# PPK - Interarms or S&W?



## flugzeug (Dec 9, 2007)

*I am considering buying a PPK. I've owned the Interarms before, but now S&W carries the flag. 
Should I look for one made by Interarms, or is S&W just as good?*


----------



## flugzeug (Dec 9, 2007)

*Also for the Interarms, not having the extended beavertail isn't a problem.*


----------



## PhilR. (Apr 25, 2007)

I only have an Interarms, so take the following w/a gr. of NaCl....

I've read many times where someone has problems with their S&W PPK/s, so much so that it would sway me away from them.

My Interarms ss PPK/s functions perfectly with FMJ (as it should) and Cor-bon. I'm glad too, as I much prefer the appearance of the shorter beavertail. Pretty accurate too....

PhilR.


----------



## submoa (Dec 16, 2007)

flugzeug said:


> *I am considering buying a PPK. I've owned the Interarms before, but now S&W carries the flag.
> Should I look for one made by Interarms, or is S&W just as good?*


NIB Interarms will be rare. More likely used with all the used gun considerations.

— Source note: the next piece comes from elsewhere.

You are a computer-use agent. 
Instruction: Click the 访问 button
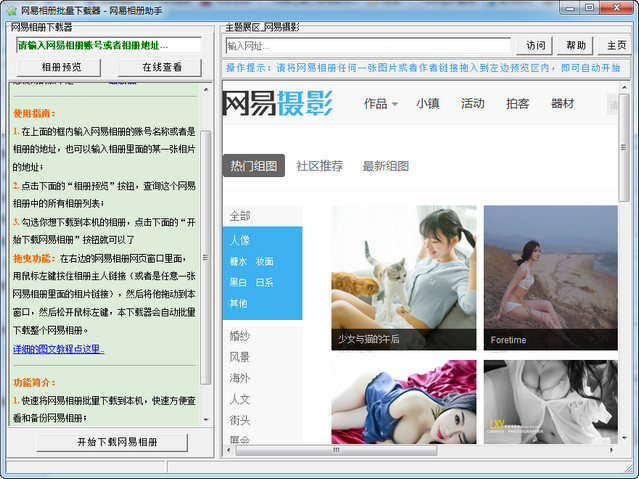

If you want new, S&W is the easier choice. Seen some posts questioning S&W quality... but there is the opportunity for warranty service.

I'd rather get a West German PPK with the brown plastic grip and mag extension.

Just avoid the "RZM" marked PPKs if you ever want to use it for SD. Otherwise you might have to explain to a judge why you have a gun that was issued to Nazi political leaders.


----------



## PanaDP (Jul 20, 2007)

If you're looking for one in .380, I would look for an interarms one or plan to shell out a bit for a dehorning job. I found that mine (a S&W PPK, not PPK/S) would rub rather uncomfortably on the meat between my thumb and forefinger. It wasn't slide bite, mind you, just a sharp edge of the long beavertail rubbing little by little. I would start to feel it around 30 or 40 rounds and it would be bloody by 75 or so.


----------



## flugzeug (Dec 9, 2007)

*Thanks for your input and opinions fellow members. I myself prefer the look of the shorter beavertail, but quality was my main concern.*


----------